Gotta say that although your sneaky snake don't look pit vipery to moi, he certainly looks mad! Whatever did you say to him afore you took that picher, CT?
That is an impressive record, Clyde, if you're a person who wanders afield at all. We see a lot more Coral Snakes here than any other poisonous type, and only average one every couple years, seems like. Rattle Snakes we should have in abundance, but I've seen only two in twenty-five years or so, one of'em just last summer. And he was kinda weird lookin' and never rattled at all when there were two humans within about five feet.
He hadta git hisownself dispatched on accounta Mrs. Homeowner was the other of the two humans and she was being very demanding about the issue.
Out in southern New Mexico and far west Texas we stumble on'em a little more regularly. In the Guadalupe Mountains area they got a rather small version called the Rock Rattler.

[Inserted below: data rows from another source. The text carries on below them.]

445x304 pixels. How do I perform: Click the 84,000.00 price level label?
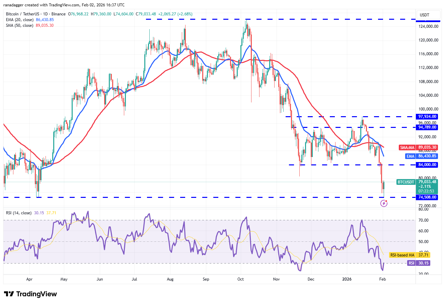point(427,165)
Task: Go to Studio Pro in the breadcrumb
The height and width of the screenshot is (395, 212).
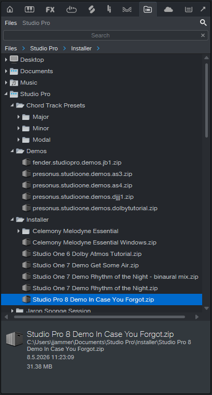Action: [x=44, y=48]
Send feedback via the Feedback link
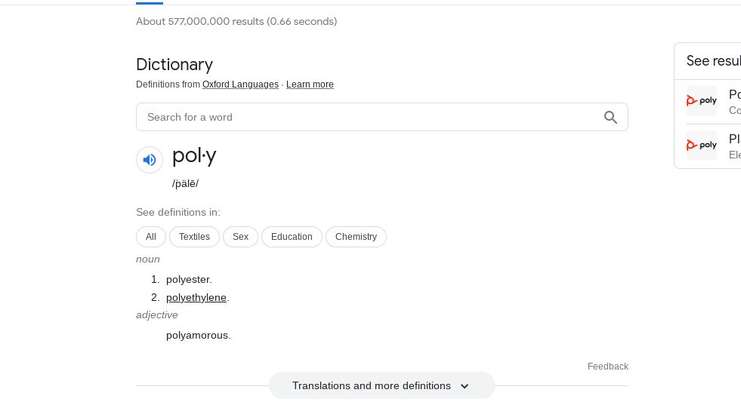This screenshot has width=741, height=402. [x=607, y=367]
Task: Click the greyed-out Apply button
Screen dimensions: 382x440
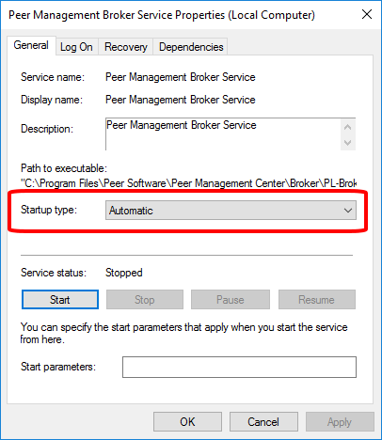Action: (340, 422)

Fella wants to avoid gettin' bit by the little guys on accounta they got both neurotoxin and hemotoxin in their venom. 'Sposta kinda paralize the prey while it starts digestin' it. And I'm usually a looong walk from the truck when I'm in their territory. Mostly I don't bother them and they don't bother me.
But the green rattlesnake (Black Tailed) is still my favorite. Green as grass sometimes in the Sacremento Mountains and just mean as hell, I tell ya.